I clearly over did it buying “grooming products" when I was getting ready for Canela's arrival (over 1yr 8mo ago). LOL I’m still trying to go thru ALL products I have "in-stock” before I buy anything new. 

So, today I pulled out “Cowboy Magic” – Detangler and Shine. Pretty impressed with it; this might actually make it on my “buy again” list; which is a pretty short list. The bottle says its concentrated, no water needed, just rub it in coat. I still dilute it with water. 

As anyone tried CM Detangler and Shine without diluting it or tried any of their other products?


----------



## Pucks104 (Aug 16, 2012)

I have the Detangler & Shine but haven't used it yet. I bought it to use when Leo started blowing coat which began a few days ago. I will pull out the product and give it a try.


----------



## shimpli (Mar 24, 2010)

I use it without diluting. I use it for Ache, whose coat is more cottony.

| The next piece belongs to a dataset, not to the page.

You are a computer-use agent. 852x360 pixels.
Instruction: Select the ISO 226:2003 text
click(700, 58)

Just a tiny amount does a lot. It also helps with mats. I really love this product.


----------



## whimsy (Apr 3, 2010)

hmm where have I been?? I haven't heard of this brand before!  Where did you order it from??


----------



## shimpli (Mar 24, 2010)

This is a product used for horses, you can buy it online or in a store of stuff for horses.


----------



## BFrancs (May 17, 2012)

Someone from the forum recommend it - I'll try to find the original post. I can't remember where I bought since I bought it over a year ago. Lol

Sent from Petguide.com App


----------



## BFrancs (May 17, 2012)

whimsy said:


> hmm where have I been?? I haven't heard of this brand before!  Where did you order it from??


Here is the post where I got the idea, its over a year old - post #14 http://www.havaneseforum.com/showthread.php?t=17921



shimpli said:


> I use it without diluting. I use it for Ache, whose coat is more cottony. Just a tiny amount does a lot. It also helps with mats. I really love this product.

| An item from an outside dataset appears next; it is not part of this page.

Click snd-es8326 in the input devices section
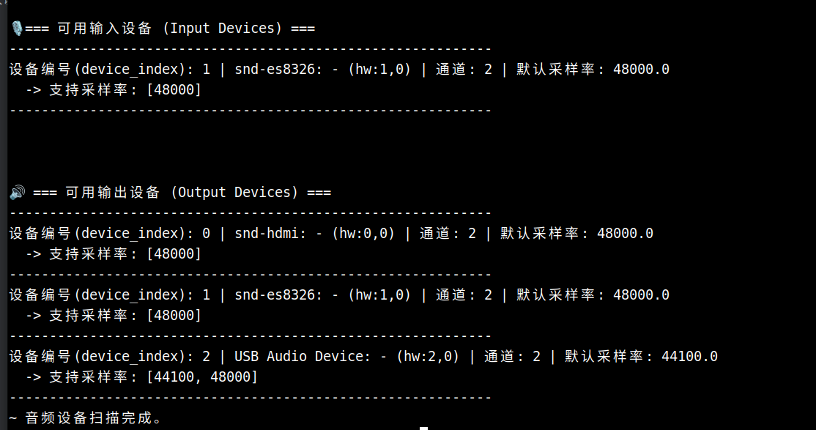Screen dimensions: 816x430 point(278,70)
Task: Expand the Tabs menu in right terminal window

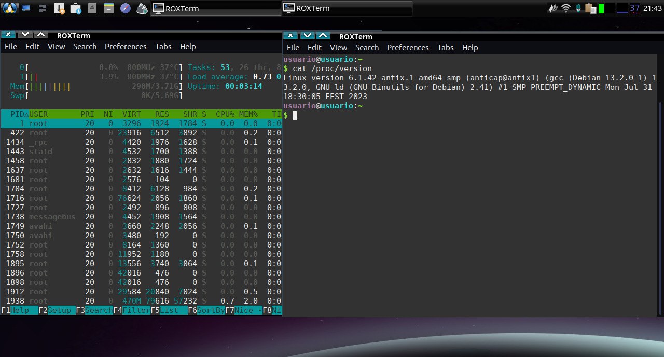Action: [445, 48]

haha too funny - turns out I got the suggestions from you - so thank you very much! I tried it on Canela this morning - feels nice on her coat. How did you come across the product?


----------



## Lila (Apr 9, 2013)

I love it. I don't dilute it either but it doesn't take much. Mikey's groomer uses it and I asked her how she gets his coat looking so good and she told me about this. And it smells good too. Which is shocking since it's for horses


----------



## misstray (Feb 6, 2011)

Oh, I think I'm going to try this one. The cowboy magic site shows it available locally for me. I must have missed it being mentioned before.


----------



## shimpli (Mar 24, 2010)

BFrancs said:


> Here is the post where I got the idea, its over a year old - post #14 http://www.havaneseforum.com/showthread.php?t=17921
> 
> haha too funny - turns out I got the suggestions from you - so thank you very much! I tried it on Canela this morning - feels nice on her coat. How did you come across the product?

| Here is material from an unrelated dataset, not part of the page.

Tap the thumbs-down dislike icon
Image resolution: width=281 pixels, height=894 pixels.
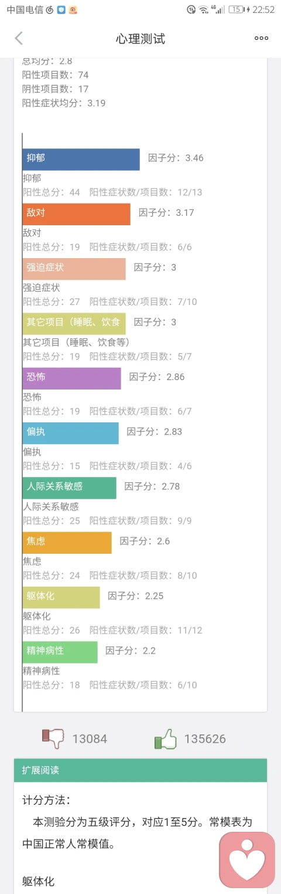53,739
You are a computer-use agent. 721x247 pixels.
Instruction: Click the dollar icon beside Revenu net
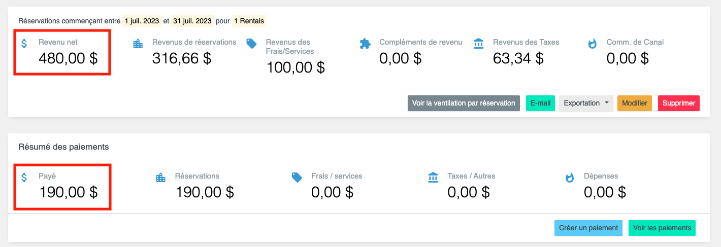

Yunque's breeder told me about this product. She even has a friend that use it on herself!


----------



## Sparkle (May 17, 2012)

I have used it with the really bad mats during blowing coat. Love it! After grooming, I often take a little bit, rub it in my hands to warm it up, and just massage it all over the coat. Sort of like a conditioner. I think it helps the coat stay in better condition.


----------



## Pucks104 (Aug 16, 2012)

I used Cowboy Magic Detangler & Shine after Leo's last bath. I put a smaller amount in my hand, rubbed my hands together then worked it into his wet coat then blew him dry. His coat felt fabulous and smelled so good. The scent lasted a couple days. I will incorporate this product into Leo's bath routine going forward. BTW, bought it at Tractor Supply.


----------